**DIRECTIONS**
1. Write out everything in the BPP climate change text from "Performance" down to "year 2012 baseline.".
2. In the BPP climate change text below, what equity power generation capacity from renewable energy does BPP report?
3. Give what follows the last sentence of the BPP climate change text below, continuing it from there.

** Start of DOCUMENT TEXT **

BPP sees the opportunities and capabilities to reduce GHGs through improving energy utilization efficiency, lessening losses in the production process, and conducting a study on alternative fuels to achieve its GHG reduction target. In alignment with the Greener & Smarter strategy, BPP is also looking for chances to invest in renewable energy & technology businesses and smart power utilization. BPP closely keeps an eye on policy changes and assesses risks related to climate change in preparation for adapting itself to a transition of structures, policies and applicable laws in various countries. For example, employing a business continuity management system, assessing risks and opportunities related to changes in alignment with the Task Force on Climate-Related Financial Disclosures (TCFD), including defining the carbon pricing as part of its investment consideration in various projects.
BPP has established working groups to supervise climate change operations as following:


Performance
- GHG emissions intensity (Scope 1 & 2) was 0.469 tonnes CO2e/MWh, down 30.6% when compared with the target set, and 25.7% lower than the year 2012 baseline.
- Combined heat and power plant 0.511 tonnes CO2e/MWh
- Gas-fired power plant 0.424 tonnes CO2e/MWh

- An equity power generation capacity of 395 MWe from renewable energy generation capacity, representing 49.4% progress of the year 2025 target.
Key Activities and Projects
The People’s Republic of China has gradually announced laws related to energy consumption control, GHG emissions and environmental quality control over the years. In responding to the nationally determined contributions (NDCs) policies to reduce GHG emissions announced in the meeting of states parties to the United Nations Framework Convention on Climate Change, the local clean energy projects are continuously planned and promoted.

** End of DOCUMENT TEXT **
** Start of DATA SEGMENT **

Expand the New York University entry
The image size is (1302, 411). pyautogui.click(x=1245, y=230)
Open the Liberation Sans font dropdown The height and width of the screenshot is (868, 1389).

** End of DATA SEGMENT **

**OUTPUTS FOR THE TASKS**
1.
Performance
- GHG emissions intensity (Scope 1 & 2) was 0.469 tonnes CO2e/MWh, down 30.6% when compared with the target set, and 25.7% lower than the year 2012 baseline.

2. 395 MWe

3.
Zhengding CHP Plant has continuously implemented projects to increase its energy efficiency and to reduce the GHG emissions in response to policy and legislative changes related to energy consumptions and climate change including adapting itself to changes in energy consumption patterns. Throughout the past three years, the plant has undertaken projects to reduce GHG emissions as following:
- A project to control exhaust gases emitted from stacks and reduce heat losses: A study on engineering design was conducted by using a heat pump for heat exchanger instead of constructing a steam distiller. The heat pump can separate steam mixed with exhaust gases and control the generation of white smoke. It can also recycle heats from exhaust gases. The investment budget for construction is about CNY 35.5 million, while the operating cost is about CNY 2.4 million per year. Benefits contributed from this project include:
- About 14 MW of heats are recycled into the system, covering an additional heat supply area of about 340,000 square meters, or about 5,000 households, equivalent to CNY 10.56 per year of revenue.
- Able to recycle all water resulted from condensation, reducing groundwater consumption by 130,000 tonens/year
- Reducing sulfur dioxides and particular matters emissions by approximately 30%.
- Decreasing energy consumption, leading to a reduction of GHG emissions by approximately 41,000 tonnes/year
- Selected as one of the top 100 Eco-environmental innovation projects in 2020.
- The Intelligent monitoring and control system for heat exchangers station: About CNY 1 million was invested in installing the sensors such as temperatures, pressures and flow rates, including developing a remote monitoring and control system. This makes it possible to quickly monitor and control operations. As a result, it can reduce electricity consumption by about 18.4% or decrease the electricity consumption intensity by 0.36 KWh/square meter (from 1.96 KWh/square meter to 1.6 KWh/square meter). This represents a reduction in GHG emissions of approximately 0.34 kilograms of CO2e/square meter, valued to approximately CNY 864,000 per year of annual energy cost savings.
- Conducting a feasibility study project to invest in carbon captures used in the industrial sector: The study was completed in 2021 and is in the process of studying on constructions. It is expected to capture about 100,000 tonnes of CO2, or about 10% of the total GHG emissions from Zhengding CHP Plant. CO2 can be sold to industrial factories in the vicinity where CO2 is used in the production process.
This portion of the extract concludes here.